- _Document excerpt_
# Where to get a good penn senator 6/0 at a good price?



## #1hookup (Aug 20, 2008)

Thinking of putting together a shark rig for the beach! Any suggestions on where to get a good used one or a good price on a new one? I also need help finding out how to put together my first cobia rod and reel and king setup?


----------



## JD7.62 (Feb 13, 2008)

6/0s are all over craigslist, you could probably find one for as cheap as $60 if you look hard/long enough.


----------



## flounderslayerman (Jun 3, 2011)

I've got that hasn't seen the water in awhile you can have for $50.


----------



## Chris V (Oct 18, 2007)

^^^ there ya go!


----------



## #1hookup (Aug 20, 2008)

I will definetly think about that offer.... Best I have seen so far! What about getting a cobia or king set up....would I be better going to like gb bait and tackle, hot spots, or outcast for something like this? I have seen the rods but finding a reel that isn't 600 to 700 bucks is the challenge?


----------



## JD7.62 (Feb 13, 2008)

Get you a 704z, they can be had for around $70 or less and will handle any king and 99% of cobia. Again, LOTS of stuff on craigslist or even here on PFF but if you need something now, most shops carry "custom" king and cobia rods of varying prices. Even BPS has some BPS brand king and cobia rods.


----------



## flounderslayerman (Jun 3, 2011)

- _Dataset_
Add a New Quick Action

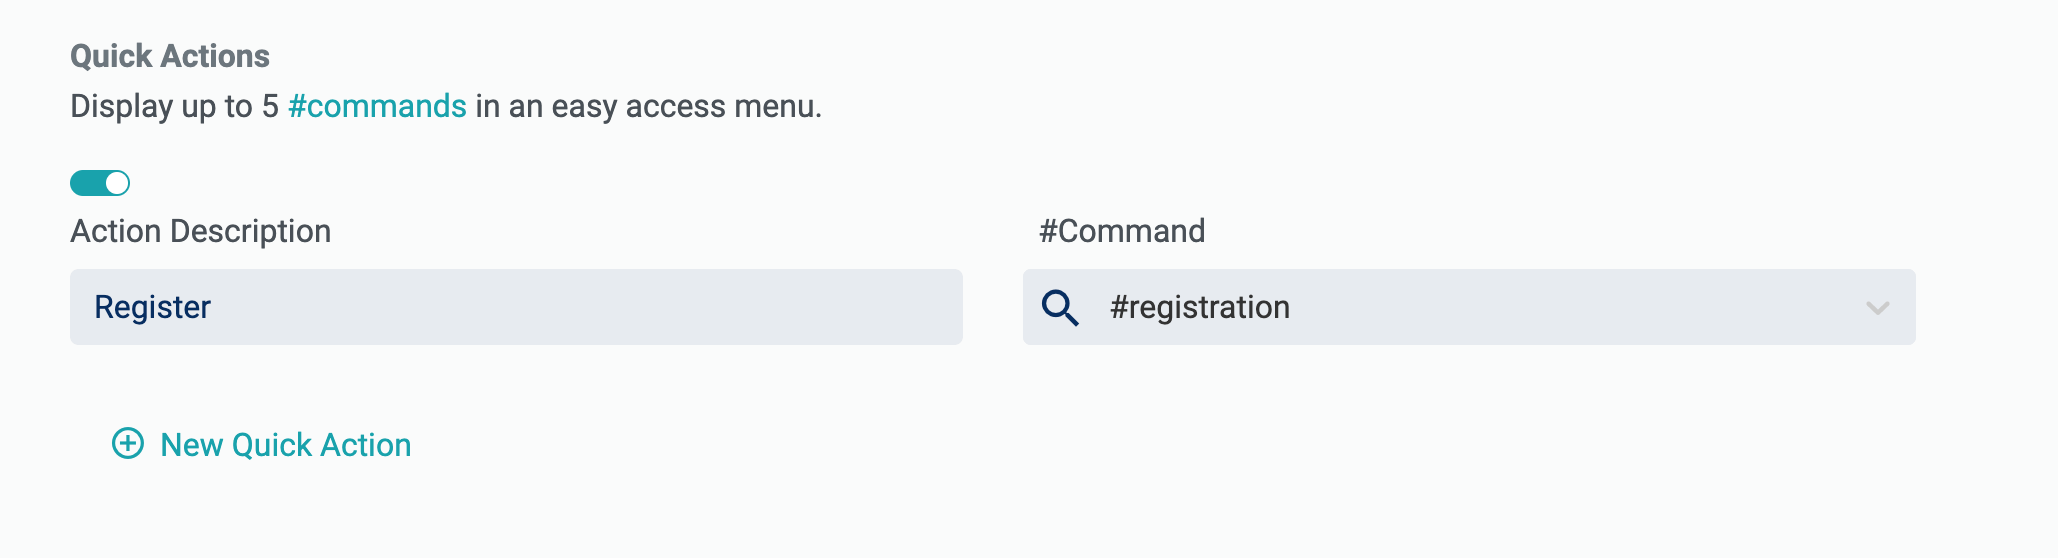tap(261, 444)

---

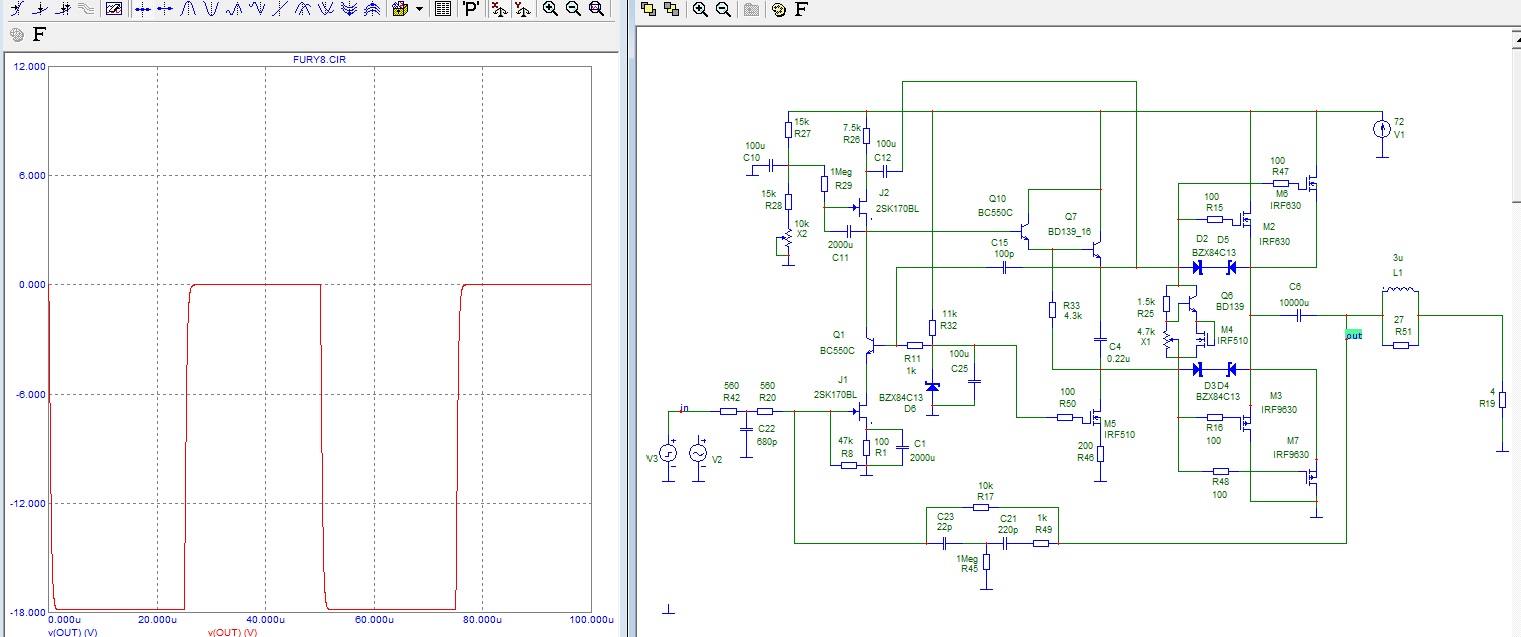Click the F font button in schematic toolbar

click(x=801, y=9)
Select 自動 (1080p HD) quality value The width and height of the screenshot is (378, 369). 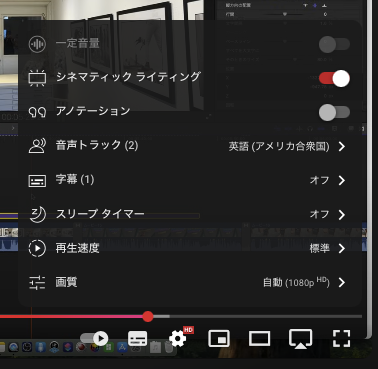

* * *

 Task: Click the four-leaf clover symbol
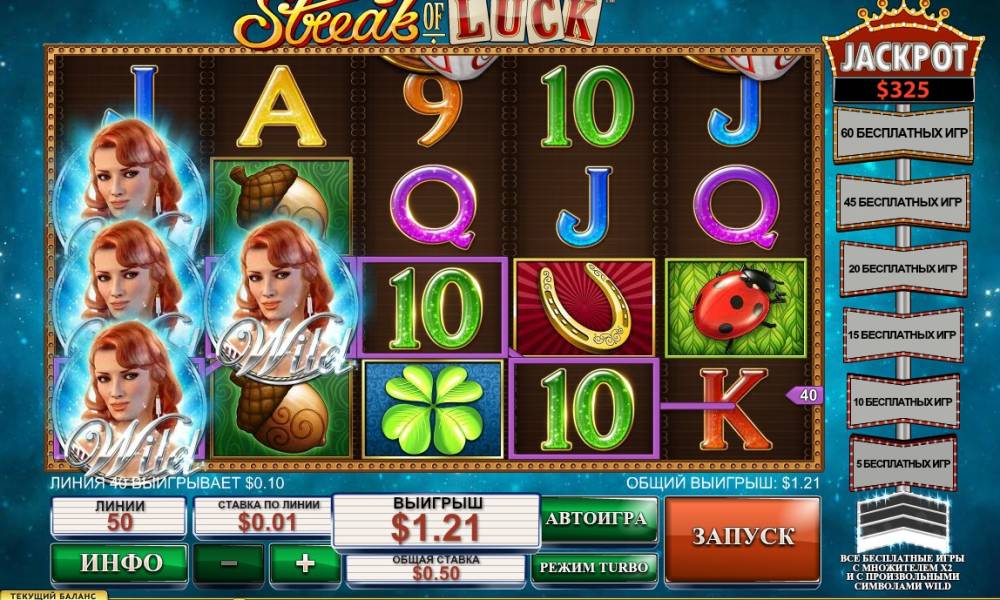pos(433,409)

- _Prompt A_
Please list each distinct username that appears as a poster in the fishing-reel thread.
- _Prompt B_
Write the next part of the fishing-reel thread, beginning with the post from flounderslayerman whose header closes it.
The listing has no connection to the fishing-reel thread.

- _Exercise response A_
#1hookup, JD7.62, flounderslayerman, Chris V

- _Exercise response B_
There's a lot of good reals out there for a lot less then $600-700. I've caught hundreds of cobia with my trusty old 8500ss penn. I was never a fan of bailless reels.


----------



## #1hookup (Aug 20, 2008)

Just wondering I you still have that senator 6/0 for sale.....got my tax money and fifty sounds good.


----------



## 16983 (Sep 12, 2011)

If he doesnt, I have one that I'll let go of for that. pm me if you're interested.


----------



## BlaineAtk (Jun 8, 2010)

Wirelessly posted

Those are good deals! Not trying to buy from under the OP, do these come with rods for those prices?!?! Lord I hope not or the ones I own I would be ashamed at what I paid for mine!


----------



## 16983 (Sep 12, 2011)

Just the reel for mine, I can't see anyone letting it go for that with the reel.


----------



## BlaineAtk (Jun 8, 2010)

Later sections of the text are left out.